> Provided information:

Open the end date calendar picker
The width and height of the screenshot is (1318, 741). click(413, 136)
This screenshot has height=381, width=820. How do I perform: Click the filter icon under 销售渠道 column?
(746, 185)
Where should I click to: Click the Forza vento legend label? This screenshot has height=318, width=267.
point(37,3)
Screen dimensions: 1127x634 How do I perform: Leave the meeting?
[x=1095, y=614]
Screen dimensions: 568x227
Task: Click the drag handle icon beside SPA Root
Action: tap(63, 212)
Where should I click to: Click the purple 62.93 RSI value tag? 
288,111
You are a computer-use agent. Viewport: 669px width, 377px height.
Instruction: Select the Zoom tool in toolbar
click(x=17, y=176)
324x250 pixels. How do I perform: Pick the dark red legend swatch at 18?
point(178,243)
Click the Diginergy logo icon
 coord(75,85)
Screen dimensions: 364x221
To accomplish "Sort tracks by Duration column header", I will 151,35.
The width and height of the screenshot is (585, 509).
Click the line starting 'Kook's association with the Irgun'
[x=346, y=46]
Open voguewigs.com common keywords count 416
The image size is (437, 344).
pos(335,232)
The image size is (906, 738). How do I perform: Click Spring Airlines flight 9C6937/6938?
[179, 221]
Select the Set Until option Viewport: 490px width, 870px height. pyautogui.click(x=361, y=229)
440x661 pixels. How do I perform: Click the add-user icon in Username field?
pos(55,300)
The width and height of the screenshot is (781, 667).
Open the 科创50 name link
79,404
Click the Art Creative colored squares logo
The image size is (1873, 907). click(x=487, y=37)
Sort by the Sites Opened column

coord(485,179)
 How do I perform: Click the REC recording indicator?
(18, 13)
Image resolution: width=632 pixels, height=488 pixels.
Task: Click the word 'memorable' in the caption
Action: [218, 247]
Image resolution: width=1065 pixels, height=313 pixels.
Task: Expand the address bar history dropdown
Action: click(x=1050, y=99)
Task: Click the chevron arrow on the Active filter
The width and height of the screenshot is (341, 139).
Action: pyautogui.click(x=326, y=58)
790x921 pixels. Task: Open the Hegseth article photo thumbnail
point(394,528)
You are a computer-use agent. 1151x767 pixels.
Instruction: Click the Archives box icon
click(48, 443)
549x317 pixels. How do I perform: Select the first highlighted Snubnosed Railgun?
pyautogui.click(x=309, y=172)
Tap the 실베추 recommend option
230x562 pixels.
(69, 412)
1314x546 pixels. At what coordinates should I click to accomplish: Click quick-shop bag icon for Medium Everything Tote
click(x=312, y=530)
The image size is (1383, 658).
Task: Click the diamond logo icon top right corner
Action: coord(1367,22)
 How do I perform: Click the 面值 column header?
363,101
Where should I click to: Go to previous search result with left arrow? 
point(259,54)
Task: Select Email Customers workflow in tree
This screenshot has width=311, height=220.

> Stated exercise: Please give the records again with "How do I perform" replaced by "What do I click to" throughout, leaving everything else unchanged.

> Correct response:
Open the end date calendar picker
The width and height of the screenshot is (1318, 741). click(413, 136)
This screenshot has height=381, width=820. What do I click to: Click the filter icon under 销售渠道 column?
(746, 185)
Where should I click to: Click the Forza vento legend label? This screenshot has height=318, width=267.
point(37,3)
Screen dimensions: 1127x634 What do I click to: Leave the meeting?
[x=1095, y=614]
Screen dimensions: 568x227
Task: Click the drag handle icon beside SPA Root
Action: tap(63, 212)
Where should I click to: Click the purple 62.93 RSI value tag? 
288,111
You are a computer-use agent. Viewport: 669px width, 377px height.
Instruction: Select the Zoom tool in toolbar
click(x=17, y=176)
324x250 pixels. What do I click to: Pick the dark red legend swatch at 18?
point(178,243)
Click the Diginergy logo icon
 coord(75,85)
Screen dimensions: 364x221
To accomplish "Sort tracks by Duration column header", I will 151,35.
The width and height of the screenshot is (585, 509).
Click the line starting 'Kook's association with the Irgun'
[x=346, y=46]
Open voguewigs.com common keywords count 416
The image size is (437, 344).
pos(335,232)
The image size is (906, 738). What do I click to: Click Spring Airlines flight 9C6937/6938?
[179, 221]
Select the Set Until option Viewport: 490px width, 870px height. pyautogui.click(x=361, y=229)
440x661 pixels. What do I click to: Click the add-user icon in Username field?
pos(55,300)
The width and height of the screenshot is (781, 667).
Open the 科创50 name link
79,404
Click the Art Creative colored squares logo
The image size is (1873, 907). click(x=487, y=37)
Sort by the Sites Opened column

coord(485,179)
 What do I click to: Click the REC recording indicator?
(18, 13)
Image resolution: width=632 pixels, height=488 pixels.
Task: Click the word 'memorable' in the caption
Action: [218, 247]
Image resolution: width=1065 pixels, height=313 pixels.
Task: Expand the address bar history dropdown
Action: click(x=1050, y=99)
Task: Click the chevron arrow on the Active filter
The width and height of the screenshot is (341, 139).
Action: pyautogui.click(x=326, y=58)
790x921 pixels. Task: Open the Hegseth article photo thumbnail
point(394,528)
You are a computer-use agent. 1151x767 pixels.
Instruction: Click the Archives box icon
click(48, 443)
549x317 pixels. What do I click to: Select the first highlighted Snubnosed Railgun?
pyautogui.click(x=309, y=172)
Tap the 실베추 recommend option
230x562 pixels.
(69, 412)
1314x546 pixels. At what coordinates should I click to accomplish: Click quick-shop bag icon for Medium Everything Tote
click(x=312, y=530)
The image size is (1383, 658).
Task: Click the diamond logo icon top right corner
Action: coord(1367,22)
 What do I click to: Click the 面值 column header?
363,101
Where should I click to: Go to previous search result with left arrow? 
point(259,54)
Task: Select Email Customers workflow in tree
This screenshot has width=311, height=220.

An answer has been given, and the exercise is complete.